(Beginning of Source passage)

Published online by Cambridge University Press:  21 May 2019

Nancy L. Segal*
Affiliation:
Department of Psychology, California State University, Fullerton, CA, USA
*
Author for correspondence: Nancy L. Segal, Email: nsegal@fullerton.edu

Abstract

The second recorded case of sesquizygotic (SQZ) twins is summarized. It is suspected that SQZ twins result from the fertilization of an egg by two separate spermatozoa, followed by division of the fertilized ovum. Next, recent studies examining how differences in parental affection affect co-twins’ personality profiles, the prenatal demise of fetuses during twin pregnancy, a forensic case of heteropaternal superfecundation and selective feticide in dichorionic twins are reviewed. Finally, summaries of newsworthy items featuring an identical twin Oscar winner, a case of ‘superfecundated’ twins born to a gay couple, identical twins who try partly living apart and new molecular techniques to distinguish an innocent identical twin from his or her guilty co-twin are presented.

(End of Source passage)
(Beginning of Extracted entries)

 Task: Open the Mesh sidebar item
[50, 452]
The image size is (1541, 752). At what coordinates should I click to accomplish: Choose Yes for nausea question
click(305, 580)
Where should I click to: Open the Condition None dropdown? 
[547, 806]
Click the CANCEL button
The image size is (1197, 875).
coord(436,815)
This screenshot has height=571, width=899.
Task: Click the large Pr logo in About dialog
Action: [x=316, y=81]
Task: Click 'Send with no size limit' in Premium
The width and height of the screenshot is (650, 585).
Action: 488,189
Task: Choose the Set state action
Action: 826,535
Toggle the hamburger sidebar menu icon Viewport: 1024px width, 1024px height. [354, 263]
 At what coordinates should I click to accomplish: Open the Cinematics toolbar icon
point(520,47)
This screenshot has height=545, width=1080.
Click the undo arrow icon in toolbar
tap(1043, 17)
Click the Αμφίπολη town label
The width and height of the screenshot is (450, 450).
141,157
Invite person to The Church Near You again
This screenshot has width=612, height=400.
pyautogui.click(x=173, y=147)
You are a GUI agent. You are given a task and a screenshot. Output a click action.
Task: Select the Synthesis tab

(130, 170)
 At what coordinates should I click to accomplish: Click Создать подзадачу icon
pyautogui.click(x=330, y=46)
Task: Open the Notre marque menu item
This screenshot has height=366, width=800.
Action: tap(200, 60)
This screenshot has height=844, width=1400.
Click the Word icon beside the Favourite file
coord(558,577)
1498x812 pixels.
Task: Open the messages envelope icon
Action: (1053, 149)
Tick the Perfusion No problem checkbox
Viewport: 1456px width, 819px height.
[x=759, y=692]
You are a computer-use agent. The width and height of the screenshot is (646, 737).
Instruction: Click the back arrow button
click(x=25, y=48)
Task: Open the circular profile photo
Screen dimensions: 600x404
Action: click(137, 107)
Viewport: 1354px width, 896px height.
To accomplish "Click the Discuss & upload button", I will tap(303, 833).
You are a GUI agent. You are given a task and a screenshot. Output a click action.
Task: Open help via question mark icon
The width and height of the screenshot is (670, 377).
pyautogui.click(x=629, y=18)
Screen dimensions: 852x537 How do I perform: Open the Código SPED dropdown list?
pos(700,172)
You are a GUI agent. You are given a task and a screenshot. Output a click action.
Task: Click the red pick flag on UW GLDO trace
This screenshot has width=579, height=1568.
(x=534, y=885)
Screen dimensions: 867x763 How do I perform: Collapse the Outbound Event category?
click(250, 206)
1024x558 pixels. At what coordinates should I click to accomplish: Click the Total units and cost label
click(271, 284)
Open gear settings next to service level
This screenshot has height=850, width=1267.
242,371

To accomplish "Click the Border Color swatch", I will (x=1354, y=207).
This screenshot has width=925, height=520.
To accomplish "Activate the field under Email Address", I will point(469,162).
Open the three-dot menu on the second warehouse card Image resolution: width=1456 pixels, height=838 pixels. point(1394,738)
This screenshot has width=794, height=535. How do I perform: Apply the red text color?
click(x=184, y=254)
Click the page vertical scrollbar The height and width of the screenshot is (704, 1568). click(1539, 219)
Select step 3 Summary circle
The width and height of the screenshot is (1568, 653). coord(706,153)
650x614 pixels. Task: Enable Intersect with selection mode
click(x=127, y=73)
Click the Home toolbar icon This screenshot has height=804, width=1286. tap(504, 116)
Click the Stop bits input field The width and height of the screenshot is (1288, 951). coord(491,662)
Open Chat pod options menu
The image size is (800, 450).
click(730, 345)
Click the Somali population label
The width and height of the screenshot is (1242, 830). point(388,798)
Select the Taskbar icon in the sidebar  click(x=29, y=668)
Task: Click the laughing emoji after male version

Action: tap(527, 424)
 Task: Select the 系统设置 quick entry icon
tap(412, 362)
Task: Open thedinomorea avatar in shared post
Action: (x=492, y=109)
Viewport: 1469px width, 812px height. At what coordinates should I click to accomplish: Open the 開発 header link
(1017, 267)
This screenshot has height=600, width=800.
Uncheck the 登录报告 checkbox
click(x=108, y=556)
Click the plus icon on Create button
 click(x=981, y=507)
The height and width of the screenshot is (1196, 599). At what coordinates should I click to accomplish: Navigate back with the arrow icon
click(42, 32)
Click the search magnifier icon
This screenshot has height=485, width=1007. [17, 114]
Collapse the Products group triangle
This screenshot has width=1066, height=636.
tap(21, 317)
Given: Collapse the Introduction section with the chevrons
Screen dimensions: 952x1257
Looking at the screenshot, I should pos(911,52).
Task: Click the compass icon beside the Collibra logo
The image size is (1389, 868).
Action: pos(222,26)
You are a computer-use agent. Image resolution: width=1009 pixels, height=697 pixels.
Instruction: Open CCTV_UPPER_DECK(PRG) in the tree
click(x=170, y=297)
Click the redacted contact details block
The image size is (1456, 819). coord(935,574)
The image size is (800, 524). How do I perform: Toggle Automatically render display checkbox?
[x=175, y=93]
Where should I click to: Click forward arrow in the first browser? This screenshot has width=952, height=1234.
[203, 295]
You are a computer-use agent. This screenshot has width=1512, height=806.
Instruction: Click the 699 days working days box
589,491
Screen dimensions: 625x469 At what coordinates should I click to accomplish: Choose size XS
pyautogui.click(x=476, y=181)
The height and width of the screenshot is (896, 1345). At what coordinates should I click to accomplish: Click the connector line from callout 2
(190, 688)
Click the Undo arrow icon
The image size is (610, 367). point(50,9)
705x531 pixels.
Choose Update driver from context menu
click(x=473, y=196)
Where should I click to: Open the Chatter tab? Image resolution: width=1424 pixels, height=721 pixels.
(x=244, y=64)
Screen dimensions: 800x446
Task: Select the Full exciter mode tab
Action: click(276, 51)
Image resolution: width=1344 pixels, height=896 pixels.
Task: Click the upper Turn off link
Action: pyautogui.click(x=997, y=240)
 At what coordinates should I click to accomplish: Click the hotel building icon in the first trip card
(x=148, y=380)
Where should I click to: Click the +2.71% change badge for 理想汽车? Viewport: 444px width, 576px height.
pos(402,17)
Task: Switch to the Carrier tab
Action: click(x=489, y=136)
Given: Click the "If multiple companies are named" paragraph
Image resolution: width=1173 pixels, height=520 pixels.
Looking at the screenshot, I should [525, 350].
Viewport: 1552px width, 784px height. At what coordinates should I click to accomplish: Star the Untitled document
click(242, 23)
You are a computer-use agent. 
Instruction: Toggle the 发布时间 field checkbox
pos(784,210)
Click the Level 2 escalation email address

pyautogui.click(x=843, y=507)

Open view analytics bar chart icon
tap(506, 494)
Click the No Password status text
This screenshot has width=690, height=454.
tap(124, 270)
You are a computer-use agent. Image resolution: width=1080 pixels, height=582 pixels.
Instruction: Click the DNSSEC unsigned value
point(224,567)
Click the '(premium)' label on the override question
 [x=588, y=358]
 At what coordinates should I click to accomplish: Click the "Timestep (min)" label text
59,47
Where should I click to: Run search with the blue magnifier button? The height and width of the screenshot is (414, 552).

(End of Extracted entries)

◆ Activity list
[1] Using the twin research abstract, decide whether each statement agrees with it. Answer yes or no for each, and quote the exact words that decide it.
(a) The abstract summarizes the second recorded case of sesquizygotic twins.
(b) SQZ twins are suspected to result when one spermatozoon fertilizes two separate eggs.
(c) One newsworthy item concerns superfecundated twins born to a gay couple.
[2] Resume the twin research abstract, starting right after its final sentence, so that it reads as the opening of the article that follows.
The records are a separate body of material and are not about the twin research abstract.

◆ Responses per task
[1]
(a) Yes: "The second recorded case of sesquizygotic (SQZ) twins is summarized."
(b) No: "It is suspected that SQZ twins result from the fertilization of an egg by two separate spermatozoa, followed by division of the fertilized ovum."
(c) Yes: "a case of ‘superfecundated’ twins born to a gay couple"

[2]
Type
News, views and comments
Copyright
© The Author(s) 2019 

The New Sesquizygotic Twins and More: Exotic Twin Types

Virtually all books, articles, essays and commentaries on twinning refer to two types of twins: monozygotic (MZ or identical) and dizygotic (DZ or fraternal). It is further explained that MZ twins result when a single fertilized egg divides between the 1st and 14th postconceptional day. This event results in MZ twins who share 100% of the genes, barring errors in cell replication, and who are always of the same sex. In contrast, DZ twins result when two simultaneously released eggs are fertilized at the same time by two separate spermatozoa. DZ twins share half of their genes on average, by descent, just like ordinary siblings born years apart. DZ twins may be of the same sex or opposite sex.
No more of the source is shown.